Billy Baron knows what it's like in Lithuania. After starring at Canisius in college and playing for the Chicago Bulls' summer league in 2014, he spent his first year as a professional in Vilnius, playing for Lietuvos rytas. His coach there was Virginijus Seskus, who is now the coach of Vytautus Prienai, the team that signed LaMelo Ball and LiAngelo Ball on Monday. Seskus does not speak English and, because of that language barrier, an assistant coach told Baron during training camp not to expect many minutes.

Baron, who now plays for Eskisehir Basket in Turkey, drew from his experience to tell CBS Sports over email what the Ball brothers can expect from their overseas adventure. The following Q&A has been lightly edited for clarity and flow.

CBS: Where were you when you saw the Ball brothers news, and what was your initial reaction?

Billy Baron: I was actually about to fall asleep at my house in Turkey when I saw the news. Initially I laughed, and then I started to think of how it was possibly going to work.

CBS: What will you remember most from your with Rytas?

BB: It was my first year overseas when I was with Rytas and it was a big-time adjustment for me. Culture-wise, team-wise, being over there alone for 10 months. Playing overseas consists of a tough lifestyle, and there's really nothing that can prepare you for it. You just have to go through it and learn how to adjust as time goes on.

CBS: What's the thing you tell your friends about it that they have trouble believing?

BB: One of my first games there, there was a brawl in the stands that carried onto the court. My coach used to sell meat out of the trunk of his car after practice. I have faced crazier things, though, than what I saw in Lithuania, but my idea of crazy and any other overseas vet's idea of crazy is much different than a rookie's view of what crazy is.

CBS: This might sound like a silly question, but how does it even work when you're playing for a coach who can't speak English? 

BB: It doesn't really work, haha. It's very tough, especially when they are trying to teach you something and you can just see how tough it is to grasp what he's trying to get across. The front office at Rytas at the time signed me, and then told the coach basically when it was official. It wasn't his choice.

CBS: Aside from the language barrier, what are the challenges of playing in Lithuania? What was your life like off the court?

BB: If I were back there now I feel as though I would enjoy Vilnius much more because I'm adjusted to being over here and my wife is with me now as well. Vilnius is a great city, my brother is there now playing for Rytas and he loves it. Prienai is much different. I could probably count on one hand how many stop lights there are. It will be an extremely simple life for them. Wake up, breakfast, go to the gym, practice, go home, eat, nap, back to the gym, practice, go home, eat, sleep, repeat.

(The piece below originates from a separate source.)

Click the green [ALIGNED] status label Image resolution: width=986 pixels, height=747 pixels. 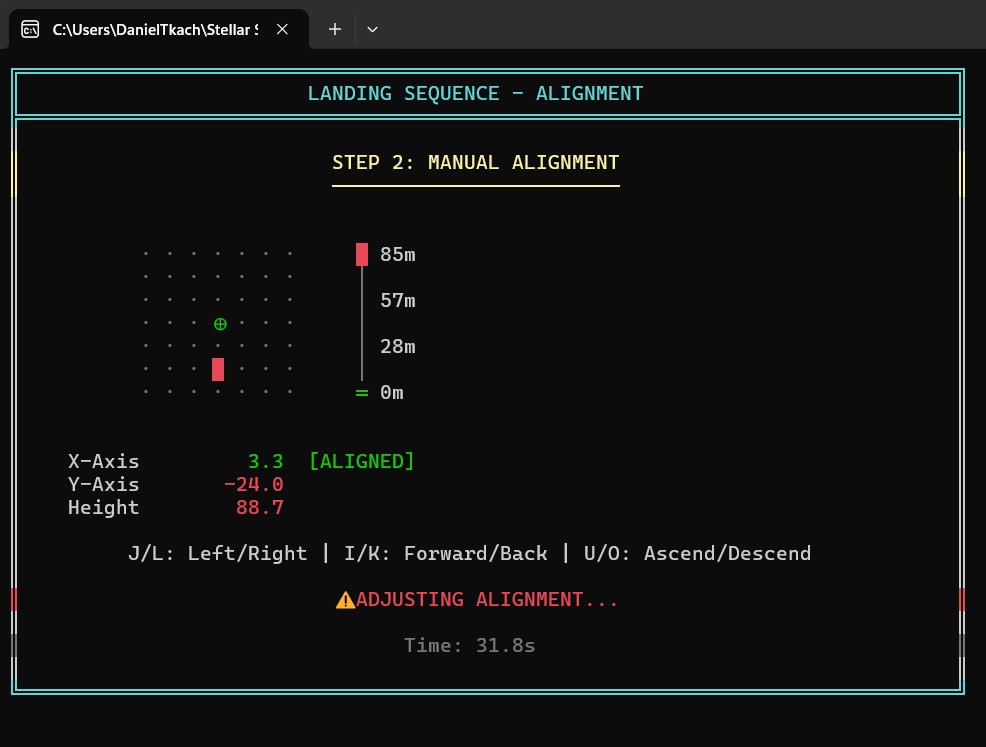click(361, 461)
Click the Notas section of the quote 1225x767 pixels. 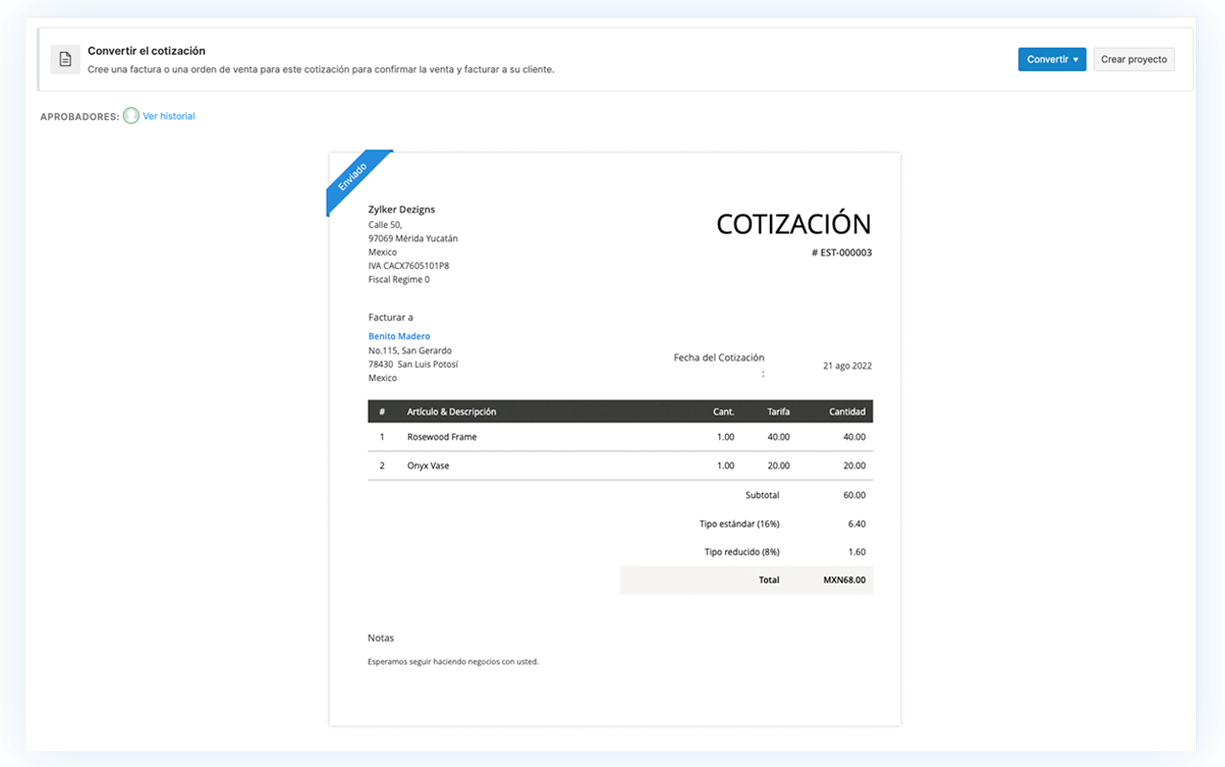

CBS: What was the financial situation like for you? Did the checks come on time? Did you know other Americans over there who had issues with getting paid or were playing for virtually nothing?

BB: My checks were always on time. I played for a much bigger club then where they are going, and the budget was much much larger and everything was pretty professional. I don't know anyone personally who played for nothing, but it's normal to get your checks two to three weeks late. There are a few teams going through those issues there right now, but eventually you get your money. 

CBS: What was the winter like?

BB: Winter is dark. You don't see the sun due to how north you are, and there's daylight from like 9 a.m. to 3 p.m. and that's it. If you don't love basketball, you won't make it through. Plain and simple.

CBS: LaMelo is a skinny 16-year-old, so the physicality of playing against adults seems like a potential problem. How physical is it over there?

BB: The leagues they will be playing in are extremely physical. Guys are not as athletic as you see in the Euroleague, or even some of the domestic leagues like mine in Turkey. So guys are great at being physical and they know how to get away with things. Also, refs let more things slide. You always have to have your head on a swivel, because those screens are no joke.

CBS: You played for a popular, successful team over there, but you played against teams like Vytautus that only have 1500-capacity arenas, right? How much variance is there in terms of the type of experience you have depending on what team you're on?

BB: When my team played anywhere, usually there was a good crowd, but for 75 percent of their games there will only be like 75-100 people there. Big difference in the atmosphere that depends on who they are playing.

CBS: The Ball thing seems like a bit of a publicity stunt, and I also I saw a Lithuanian journalist say that Vytautus, the team that signed the Ball brothers, has a guy on their roster who never plays but sponsors the team. Did you see anything weird like this when you were over there?

BB: There is a Russian guy who owned a Russian team in Volgograd -- they folded, I believe, last year -- but he used to get in the games for his team every once in a while in a meaningless game.

CBS: If you could give the Ball brothers advice about what they're in for, what would it be?

BB: My advice: Put your head down and grind. Don't look for immediate success. Your career is a marathon, learn from everything because you never know when this experience will pay dividends down the line. I went through a tough tough time there and stuck with it because it was my rookie year, I was on a good club, but also I was learning a lesson and I knew that any adversity I faced in the future, that year would help me get through it.